Many features you might not expect to be included actually were, such as Tracking Changes, and they work perfectly. I’ve done editing and rewriting for clients, and they had no idea I was working from an iPad. Word, Excel, and PowerPoint (but not the others) require a subscription to Office365, which usually runs around $99 per year (or less with educational discounts).

iWork Apple doesn’t really promote “The iWork Suite” much any more, but the three main apps that comprise it, Pages, Numbers, and Keynote, are free to all iPad users and are some of Apple’s best apps.

These three apps are feature-similar to Word, Excel, and PowerPoint, but are created specifically for Apple products; hence they take advantage of Apple features more thoroughly. The main benefit of using these apps is that there is feature parity with the matching Mac apps. Anything you can do on your Mac will carry over to the iPad, and vice-versa.

Google Docs As a third option, there is Google’s office suite, Google Apps. Docs, Sheets, and Slides are the individual apps, and they are all tied together using the Google “file manager” app, Google Drive. There are some pretty major differences between these apps and the similar apps put out from Microsoft and Apple.

For one, they are almost exclusively cloud-based. They are heavily tied into Google Drive rather than the more iPad-friendly iCloud service. Google has been notoriously slow in adding new features to the individual Google Drive iPad apps. On the bright side, with the introduction of iPadOS 13, the Safari browser is now a desktop-class browser, and can run the web versions of the office suite.

You can now forego the less-than-stellar iPad apps for Google Docs, Slides, and Sheets entirely. Also, there is simply no equal in the realm of collaboration; if you work with others, this may be the best solution. Many schools use Chromebooks, and Chromebooks are heavily tied into these ecosystems as well. If that’s an environment you need to accommodate, then this is the suite for you.

 

Specialized Writing Apps For most users, one of the above office suites is probably all that’s needed for the task of writing, using either Word, Pages, or Docs. Some folks, on the other hand, need more precise control than a word processor can provide or are writing for special purposes.

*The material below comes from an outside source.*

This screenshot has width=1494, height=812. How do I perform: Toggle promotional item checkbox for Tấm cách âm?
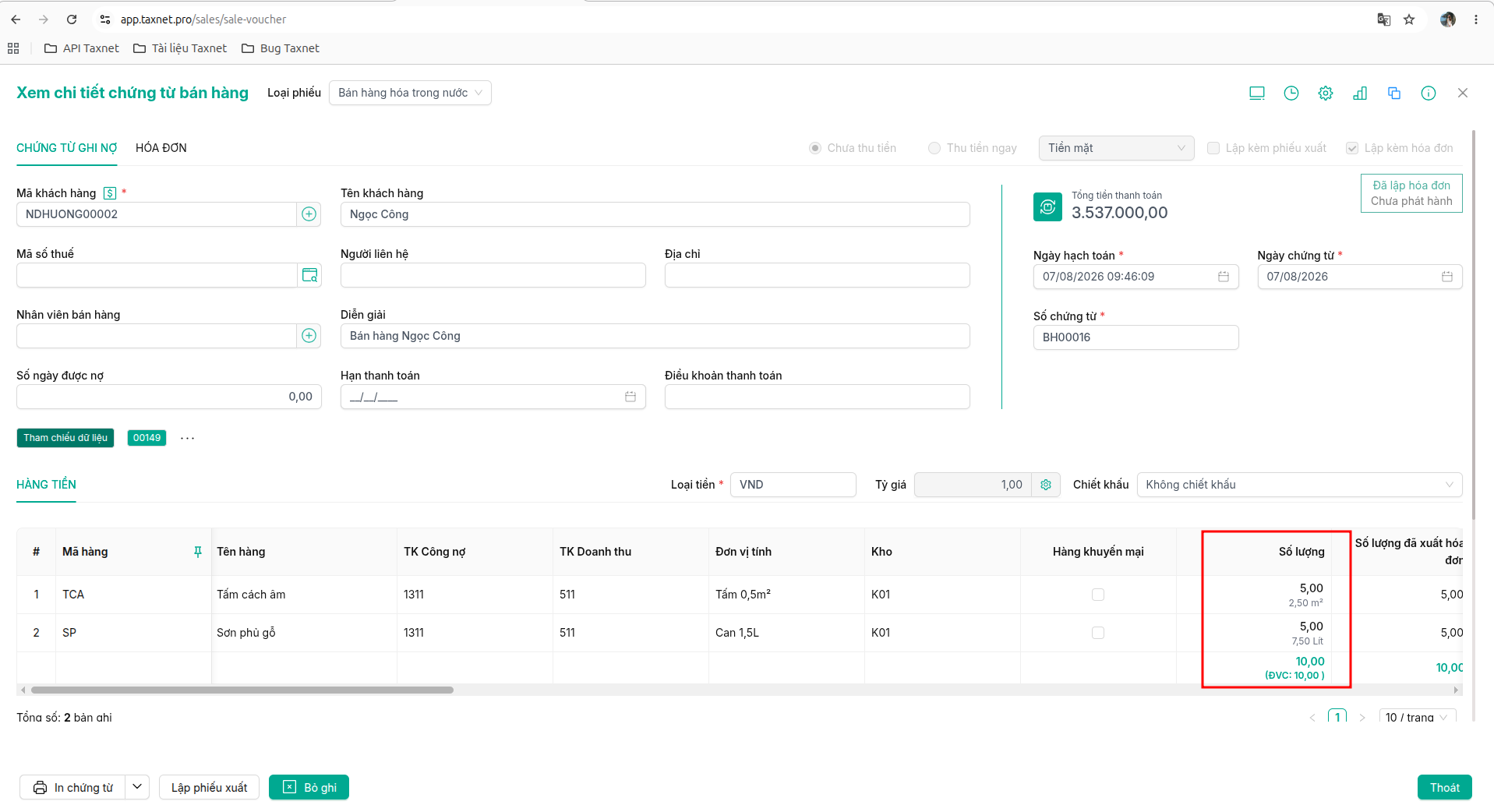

Here are three apps that look at writing in different ways: 

Ulysses uses plain text files written in “Markdown” a simple way to describe text formatting that works very well for web publishing. Images, links, and formatting are all embedded directly within the text using simple tags. Ulysses goes a step further by incorporating everything you create into its own library system where everything is available to you without opening up files, saving, or anything like that. If you write for the web, or otherwise have reason to prefer Markdown, take a look at Ulysses.

Scrivener uses rich-text files to save your writing, but it specializes in long-form writing like books rather than short articles or business letters. Scrivener has special tools for research, and you can include research materials like PDFs, images, notes, and about anything else right inside your document workspace.

It also has a flexible “compile” option that takes your finished document and creates nearly any kind of output you want, from Word document, to PDF, ePub, or about anything you need.

Textastic is a straightforward text editor. It has syntax highlighting for any number of programming languages, as well as for Markdown and LaTeX. It syncs to all the usual cloud providers, but also includes FTP, SFTP, and WebDAV file transfer. It includes a somewhat basic SSH terminal app as well, so if you work on a remote server, this might be the only app you need. It’s also got a super neat cursor navigation wheel for quickly moving your cursor around the screen– this is a feature I wish more apps would implement.

TeX Writer uses a different kind of markup language called LaTeX. It’s a fairly complex “language” that describes the text output you want and then compiles into a finished printable document or PDF file. It’s more complex than either Ulysses’ markdown or Scrivener’s RTF-compiling, but is expandable and flexible enough to create literally anything on paper. It excels at math formulas and complex typesetting.